--- YOUR TASK ---
The entries below contain pictures, which are to be left out; write out exactly, and only, the lines from the line with "Instruction: Click the" up to and including the line with "the Midway Social".

--

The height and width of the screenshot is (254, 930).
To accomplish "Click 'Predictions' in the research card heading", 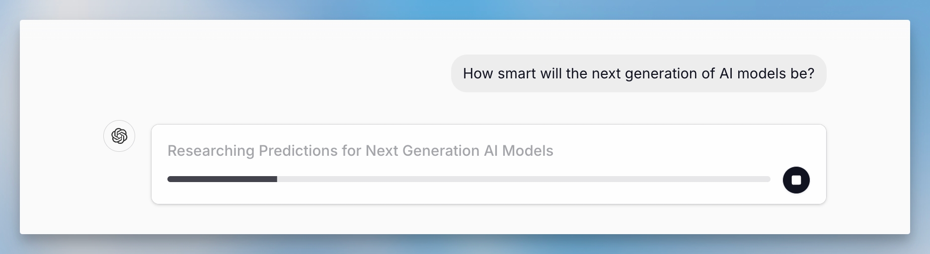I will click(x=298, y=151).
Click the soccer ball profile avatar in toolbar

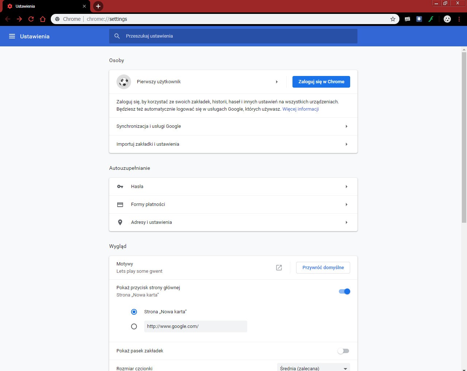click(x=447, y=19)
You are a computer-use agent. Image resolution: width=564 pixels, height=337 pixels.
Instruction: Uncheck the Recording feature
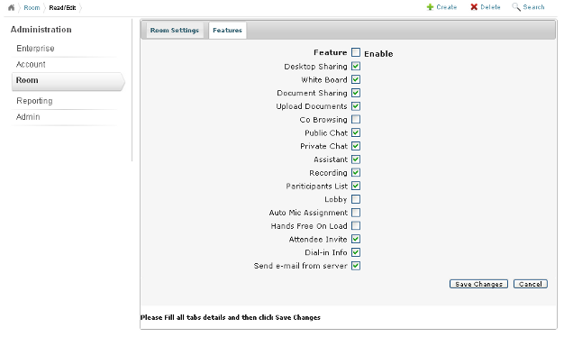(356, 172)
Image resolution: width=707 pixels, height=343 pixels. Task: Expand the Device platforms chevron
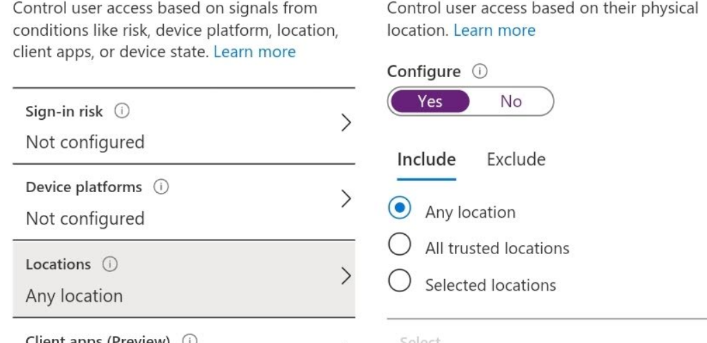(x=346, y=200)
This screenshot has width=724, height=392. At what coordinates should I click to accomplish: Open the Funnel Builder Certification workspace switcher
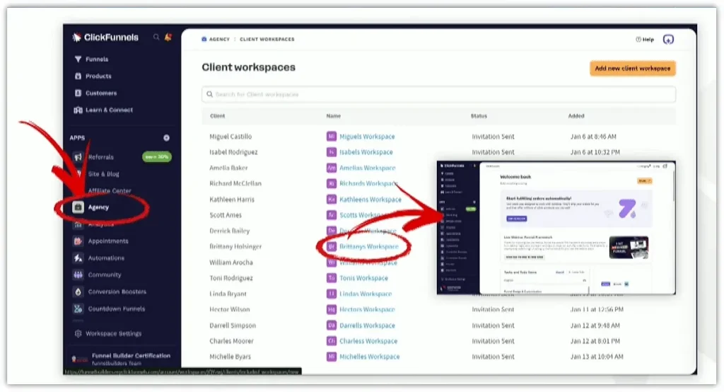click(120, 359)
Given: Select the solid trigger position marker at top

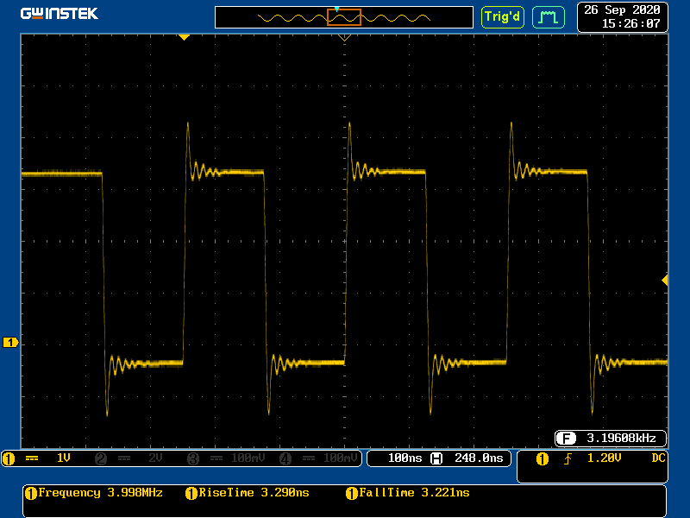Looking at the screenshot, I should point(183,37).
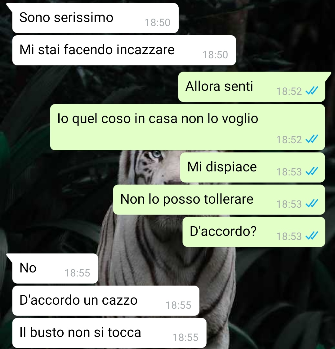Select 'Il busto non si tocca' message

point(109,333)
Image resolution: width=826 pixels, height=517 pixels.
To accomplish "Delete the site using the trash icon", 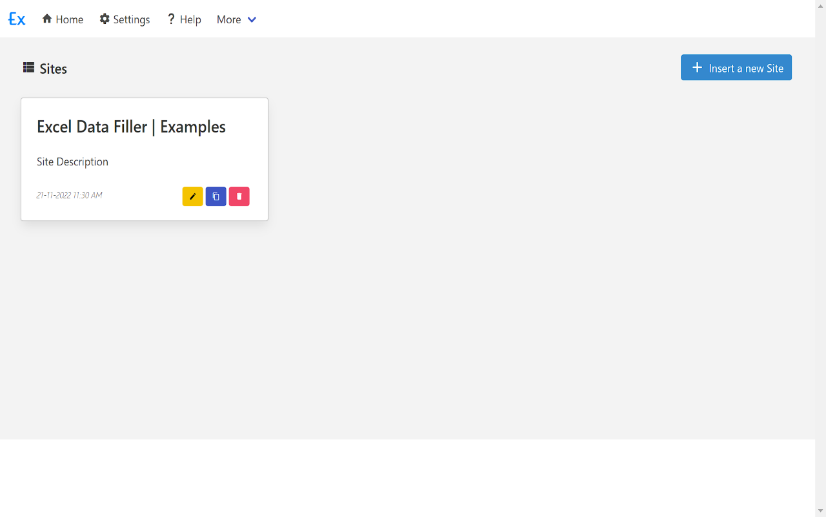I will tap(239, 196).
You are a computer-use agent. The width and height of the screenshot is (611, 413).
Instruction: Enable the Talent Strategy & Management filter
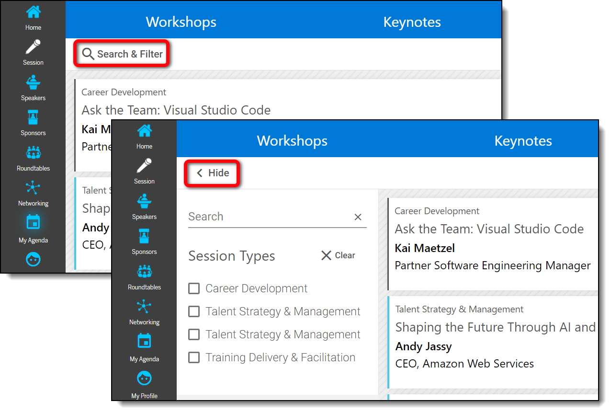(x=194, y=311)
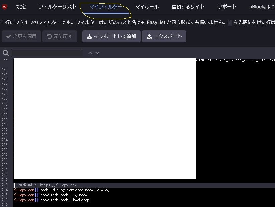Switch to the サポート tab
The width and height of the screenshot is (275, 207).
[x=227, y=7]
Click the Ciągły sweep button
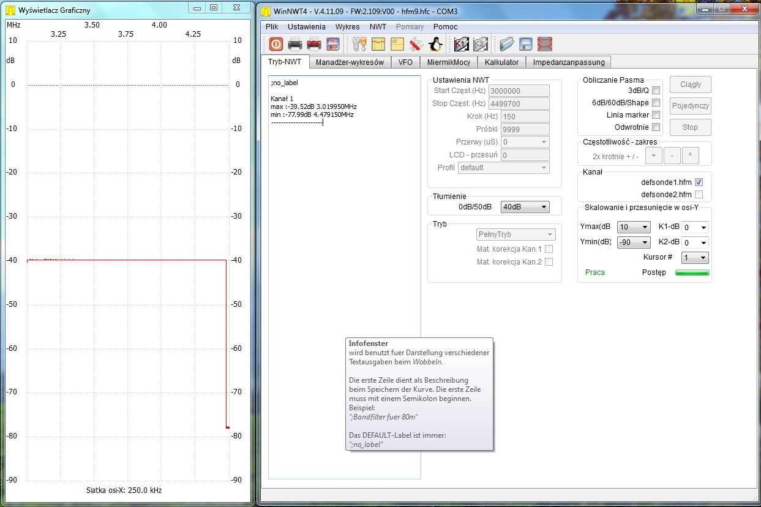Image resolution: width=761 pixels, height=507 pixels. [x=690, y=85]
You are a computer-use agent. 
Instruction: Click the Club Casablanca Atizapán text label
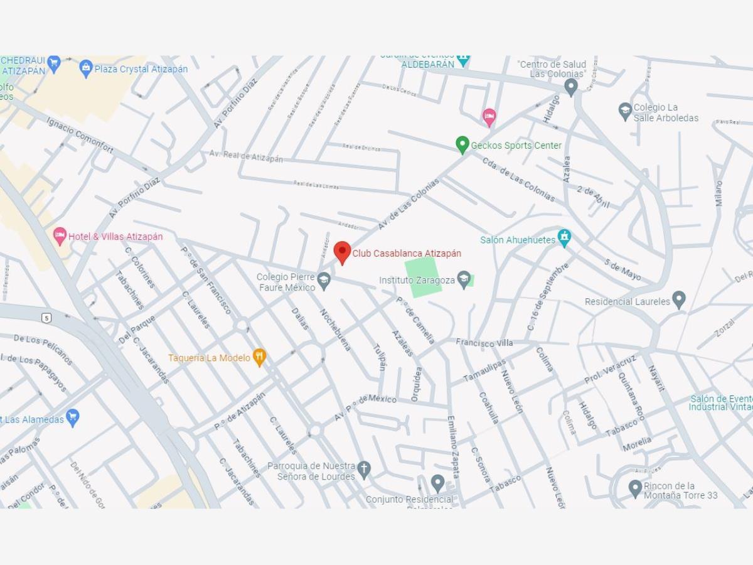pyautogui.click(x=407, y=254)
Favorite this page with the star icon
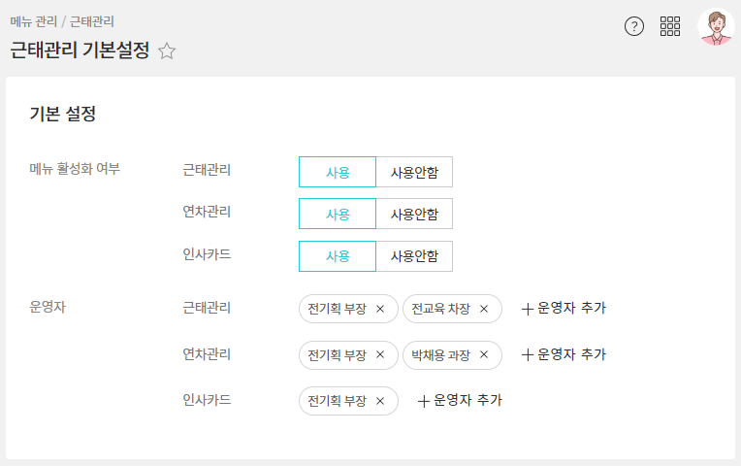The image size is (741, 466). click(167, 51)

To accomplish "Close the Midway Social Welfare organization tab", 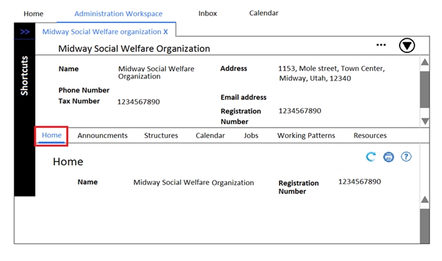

--

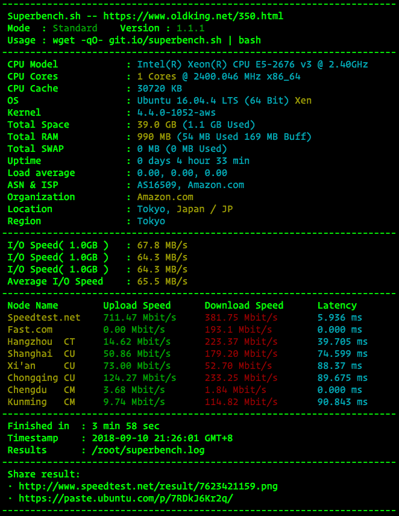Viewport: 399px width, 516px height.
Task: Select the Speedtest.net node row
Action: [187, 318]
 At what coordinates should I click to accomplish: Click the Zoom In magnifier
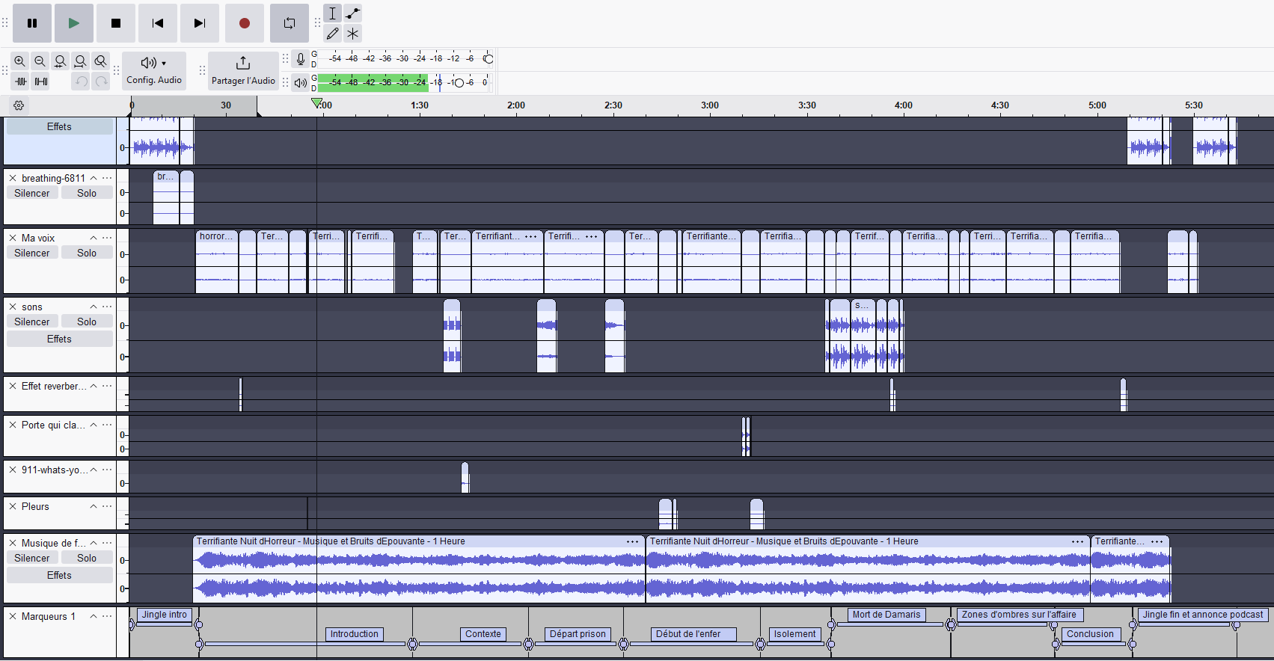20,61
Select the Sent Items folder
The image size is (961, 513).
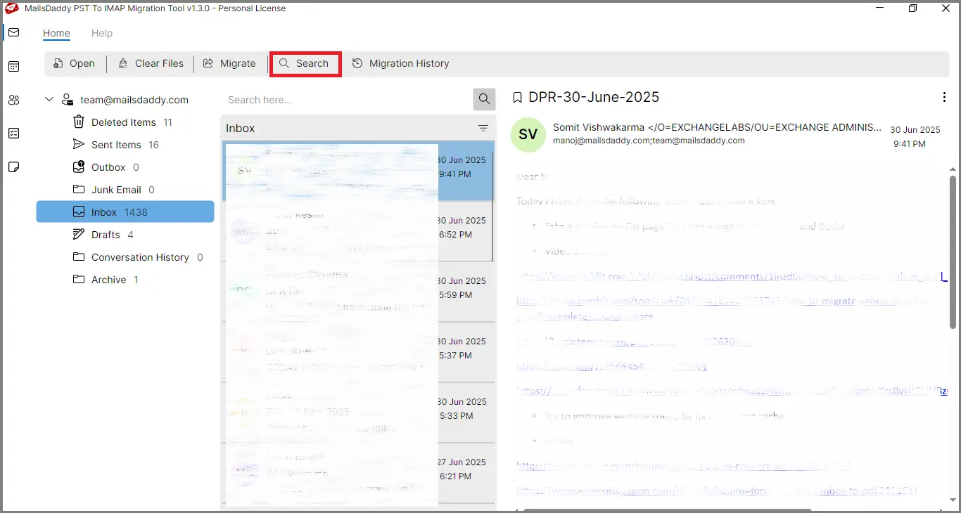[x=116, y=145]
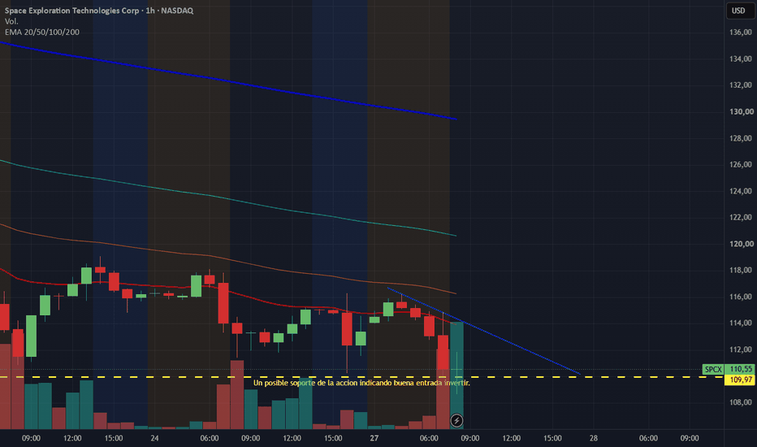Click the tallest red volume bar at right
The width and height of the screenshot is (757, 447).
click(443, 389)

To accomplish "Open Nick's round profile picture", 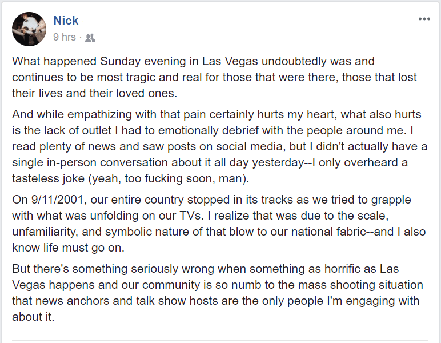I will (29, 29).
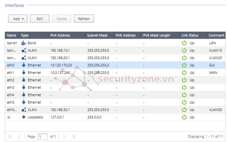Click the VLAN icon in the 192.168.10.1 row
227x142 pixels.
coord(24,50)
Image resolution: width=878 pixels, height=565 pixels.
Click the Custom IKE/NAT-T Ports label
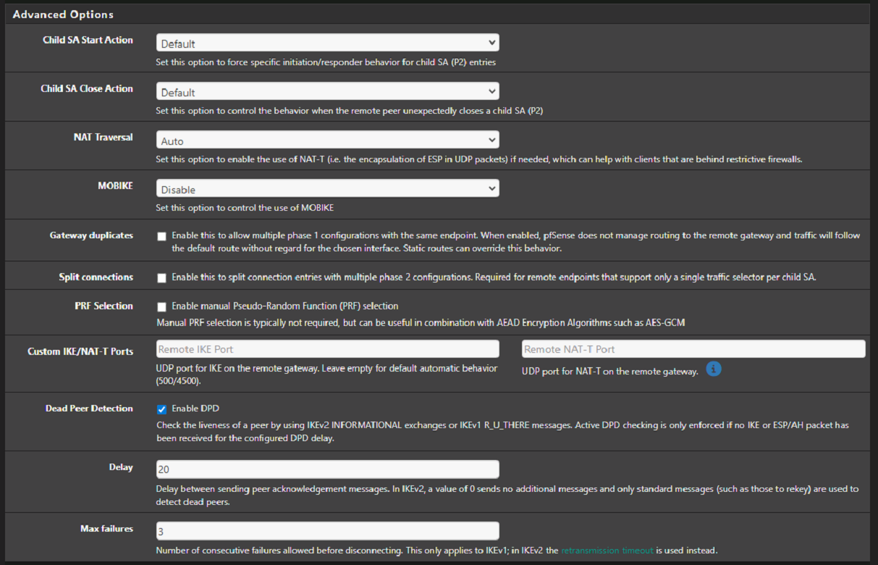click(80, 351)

--

--- EXERCISE RESULT ---
Instruction: Click the Club Casablanca Atizapán text label
pyautogui.click(x=407, y=254)
Favorite this page with the star icon
The image size is (741, 466). click(167, 51)

To accomplish "Close the Midway Social Welfare organization tab", 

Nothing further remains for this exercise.